To meet your needs with fortified foods you need to eat at least three fortified foods with B12 each day. A variety of B12 supplements are available. Depending on the dosage you choose, you may not need to take it every day. But don’t worry too much about getting more B12 than needed — you will just pee out any excess amount you take in.
That said, there’s no sense “peeing your money away” on unnecessary vitamins. So base your decisions on supplements on what you get from foods and what works with your lifestyle.
It’s a good idea for every future mother to boost stores of omega 3 before getting pregnant, and while you are pregnant it’s important to conserve them. This is especially important for vegans, who tend to have lower levels of DHA.
For this reason omega 3 is one of the most common supplements I recommend before, during and after pregnancy. Often it’s taken in the form of DHA, one component of omega 3.

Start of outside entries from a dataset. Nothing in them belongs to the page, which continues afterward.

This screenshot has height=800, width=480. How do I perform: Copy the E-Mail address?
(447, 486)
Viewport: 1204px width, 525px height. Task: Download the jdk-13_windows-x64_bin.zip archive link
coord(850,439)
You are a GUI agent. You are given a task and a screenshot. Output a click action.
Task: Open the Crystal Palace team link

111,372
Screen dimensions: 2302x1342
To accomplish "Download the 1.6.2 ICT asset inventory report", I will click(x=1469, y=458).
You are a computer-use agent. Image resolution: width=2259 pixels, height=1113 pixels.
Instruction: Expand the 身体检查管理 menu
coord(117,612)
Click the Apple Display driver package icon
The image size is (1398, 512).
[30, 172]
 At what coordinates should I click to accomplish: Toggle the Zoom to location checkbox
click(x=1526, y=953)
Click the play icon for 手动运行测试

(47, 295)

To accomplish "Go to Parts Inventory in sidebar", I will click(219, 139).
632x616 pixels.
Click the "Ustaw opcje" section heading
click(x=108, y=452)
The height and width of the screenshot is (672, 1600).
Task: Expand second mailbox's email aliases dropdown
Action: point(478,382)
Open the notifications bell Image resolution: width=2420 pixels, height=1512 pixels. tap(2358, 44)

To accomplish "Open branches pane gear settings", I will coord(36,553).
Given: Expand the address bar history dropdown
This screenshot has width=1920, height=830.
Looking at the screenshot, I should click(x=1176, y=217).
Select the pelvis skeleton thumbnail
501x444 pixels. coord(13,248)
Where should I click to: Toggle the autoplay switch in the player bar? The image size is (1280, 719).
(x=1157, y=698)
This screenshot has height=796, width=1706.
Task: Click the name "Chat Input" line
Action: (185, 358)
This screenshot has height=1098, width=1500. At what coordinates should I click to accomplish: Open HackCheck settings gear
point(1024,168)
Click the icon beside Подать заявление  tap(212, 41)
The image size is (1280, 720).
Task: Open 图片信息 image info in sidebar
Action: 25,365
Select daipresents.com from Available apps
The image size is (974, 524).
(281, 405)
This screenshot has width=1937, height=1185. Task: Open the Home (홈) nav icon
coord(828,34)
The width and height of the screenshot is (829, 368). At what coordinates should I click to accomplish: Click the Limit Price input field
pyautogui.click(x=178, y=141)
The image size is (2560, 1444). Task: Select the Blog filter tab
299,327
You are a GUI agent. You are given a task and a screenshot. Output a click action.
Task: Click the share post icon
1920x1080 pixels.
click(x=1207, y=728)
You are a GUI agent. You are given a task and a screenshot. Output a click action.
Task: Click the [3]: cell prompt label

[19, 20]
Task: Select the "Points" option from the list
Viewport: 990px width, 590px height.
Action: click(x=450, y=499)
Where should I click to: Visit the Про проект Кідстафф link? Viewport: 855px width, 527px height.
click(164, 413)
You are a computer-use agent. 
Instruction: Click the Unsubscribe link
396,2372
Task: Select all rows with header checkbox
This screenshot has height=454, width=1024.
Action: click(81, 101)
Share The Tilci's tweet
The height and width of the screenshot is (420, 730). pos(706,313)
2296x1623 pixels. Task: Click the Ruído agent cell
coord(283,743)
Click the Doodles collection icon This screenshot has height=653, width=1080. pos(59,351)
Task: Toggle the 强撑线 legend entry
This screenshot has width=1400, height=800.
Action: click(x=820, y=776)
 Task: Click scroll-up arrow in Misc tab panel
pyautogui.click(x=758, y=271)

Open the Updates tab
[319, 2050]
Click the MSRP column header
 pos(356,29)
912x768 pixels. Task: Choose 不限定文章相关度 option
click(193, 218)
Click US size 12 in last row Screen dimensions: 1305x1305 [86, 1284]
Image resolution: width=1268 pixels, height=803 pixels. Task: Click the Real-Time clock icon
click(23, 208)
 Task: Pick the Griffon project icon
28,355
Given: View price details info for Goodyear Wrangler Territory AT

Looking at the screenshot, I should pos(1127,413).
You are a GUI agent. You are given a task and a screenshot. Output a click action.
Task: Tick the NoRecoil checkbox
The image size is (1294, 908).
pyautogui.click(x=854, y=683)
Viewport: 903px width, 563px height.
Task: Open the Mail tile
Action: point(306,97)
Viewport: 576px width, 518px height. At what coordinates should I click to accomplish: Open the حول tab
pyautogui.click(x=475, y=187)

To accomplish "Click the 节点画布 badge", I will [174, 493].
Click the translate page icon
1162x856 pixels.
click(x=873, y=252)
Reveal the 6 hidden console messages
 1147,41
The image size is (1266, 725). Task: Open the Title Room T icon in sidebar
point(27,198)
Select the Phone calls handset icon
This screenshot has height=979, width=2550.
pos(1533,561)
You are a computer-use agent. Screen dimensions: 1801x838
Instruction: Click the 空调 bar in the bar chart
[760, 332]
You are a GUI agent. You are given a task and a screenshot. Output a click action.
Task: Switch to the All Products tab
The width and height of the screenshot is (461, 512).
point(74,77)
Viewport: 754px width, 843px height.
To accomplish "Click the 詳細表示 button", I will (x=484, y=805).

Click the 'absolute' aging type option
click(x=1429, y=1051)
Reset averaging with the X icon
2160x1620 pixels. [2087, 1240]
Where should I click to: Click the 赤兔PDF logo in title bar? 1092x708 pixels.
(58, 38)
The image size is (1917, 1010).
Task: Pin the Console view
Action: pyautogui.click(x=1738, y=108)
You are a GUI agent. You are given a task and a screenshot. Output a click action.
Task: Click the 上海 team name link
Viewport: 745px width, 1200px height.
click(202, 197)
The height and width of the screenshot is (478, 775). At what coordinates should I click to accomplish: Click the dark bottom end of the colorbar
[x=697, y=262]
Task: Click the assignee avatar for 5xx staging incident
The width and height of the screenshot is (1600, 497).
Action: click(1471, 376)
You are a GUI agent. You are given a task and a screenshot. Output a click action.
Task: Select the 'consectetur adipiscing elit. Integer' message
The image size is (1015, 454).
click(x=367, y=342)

Most omega 3 supplements are from fish sources, although you can find vegan forms made from micro-algae — the same source that gives fish their DHA. Taking the micro-algae form is a good option as it reduces concerns about mercury and other contamination.
There are vegan food sources available, including flax seeds (if they’re ground or in the oil form), chia and hemp seeds, and walnuts.
Omega 3 has another component, EPA, that is readily found in supplements. Both it and DHA are important to both mom and baby, although DHA tends to get the spotlight, as it helps in baby’s brain development.
Fish sources seem to be better absorbed and utilized by the body and there is also debate as to how much the foods listed above actually have in them. Our bodies actually convert plant sources of omega 3 to DHA and EPA, making them not as efficient sources of these fatty acid components.
Chia and hemp seeds also contain omega 6. North American diets tend to provide more omega 6, so it is important to ensure a ratio of omega 6 to omega 3 fatty acids in the range between 2:1- and 4:1. Many plant-based vegan oils contain omega 3, 6, and 9, making it even more important to think about the ratio of omega 6 and omega 3.
Some things also affect our body’s ability to make DHA. This includes trans fats — another reason to avoid processed and packaged foods. Alcohol and smoking also have negative effects.
In short, it is possible, with a little planning, to eat a healthy vegan diet during pregnancy.